Shadows of the Dark Crystal (2016) – J.M. Lee

I remember being delighted the first time I saw The Dark Crystal in 1982, I even had a movie calendar from Burger King (for 1983) that had one of its months dedicated to the Jim Henson creation.

The world (I didn’t know at the time that it was called Thra) appealed to me, and despite the fact that I could tell the characters were puppets there was a craftsmanship and artistry that made the world so engaging.

Then I remember coming across the first of the trio of graphic novels, The Dark Crystal: Creation Myths in 2011. It wasn’t so long after that that I heard rumors of a new series being developed (I have relations who are actually actively involved in the series production), and then Netflix dropped the trailer for The Dark Crystal: Age of Resistance!

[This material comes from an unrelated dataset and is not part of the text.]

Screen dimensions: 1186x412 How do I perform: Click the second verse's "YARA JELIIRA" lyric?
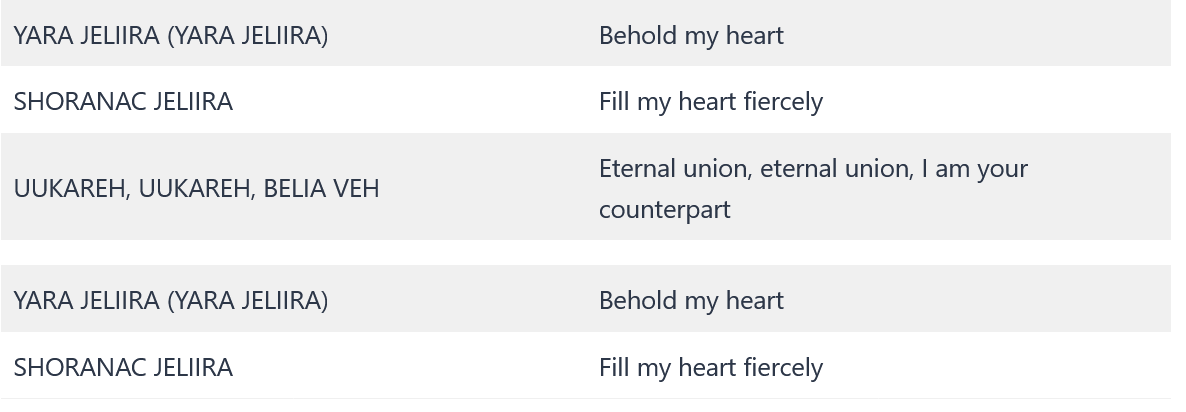87,300
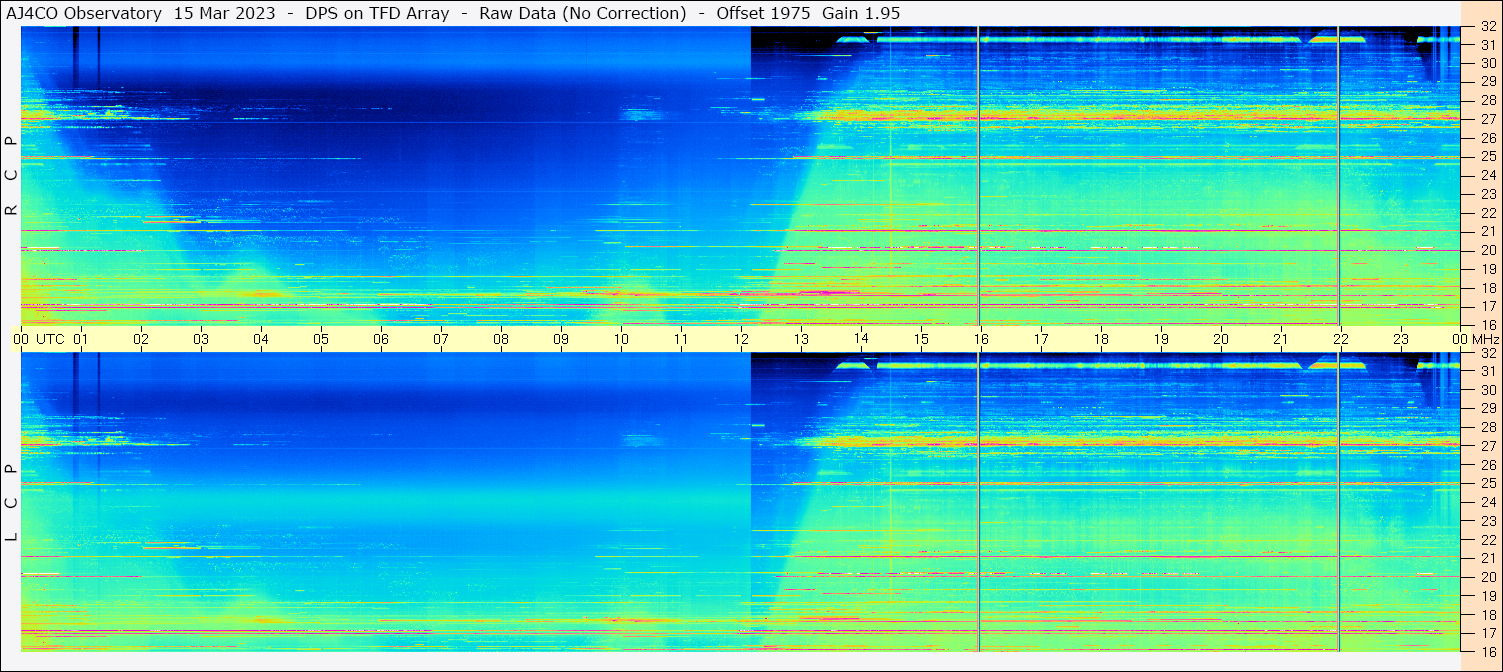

A quick Google search revealed to me that there has been four books published as well, and I put my local library to work gathering them up for me, and I dug into the first one recently.

Set around the same time as the Netflix series, the first book in the series, Shadows of the Dark Crystal, brushes up against characters that are presented in the series, as well as events that have happened. Admittedly some of the events have changed a little since the book was written, but perhaps that can be charted up to the way the characters remember them.


At the center of the story is young Naia, in line to be Maudra of the Drenchen clan who make their home in the tree known as Great Smerth in the Swamp of Sog. She sets out on a mission to Ha’rar to stand in the place of her twin brother, who has been accused of treason and vanished from the Castle of the Crystal.

We’ve met her brother in the series. His name is Gurjin and he was a castle guard, alongside Rian, who discovers the truth about what the Skeksis are up to. Joining her on the way is a song-teller, Kylan, and popping in and out of the story is another character who makes an appearance in the series Tavra of Ha’rar and daughter of the All-Maudra.

Naia is determined to prove her brother is innocent of the treasonous charges, but on the way she encounters all manner of danger, one of which involves a revelation in the Castle of the Crystal itself.

The story is well written, references The Creation Myths, as well as knowing that it will interweave around the series, supporting it, even as it tells its own story. It features illustrations by Corey Godby, and feels very much of the world Henson and his friends, and company created.

The first book ends with only part of the journey done, leaving Naia and Kylan recovering from their adventures, before setting out to warn the rest of Thra about the danger of the Skeksis.

I love that this is such an incredible world, and the series, the graphic novels, and these books all tie in to one another. I just throw on Trevor Jones’ classic soundtrack for the film, and continue my own journey through Thra, and the Dark Crystal.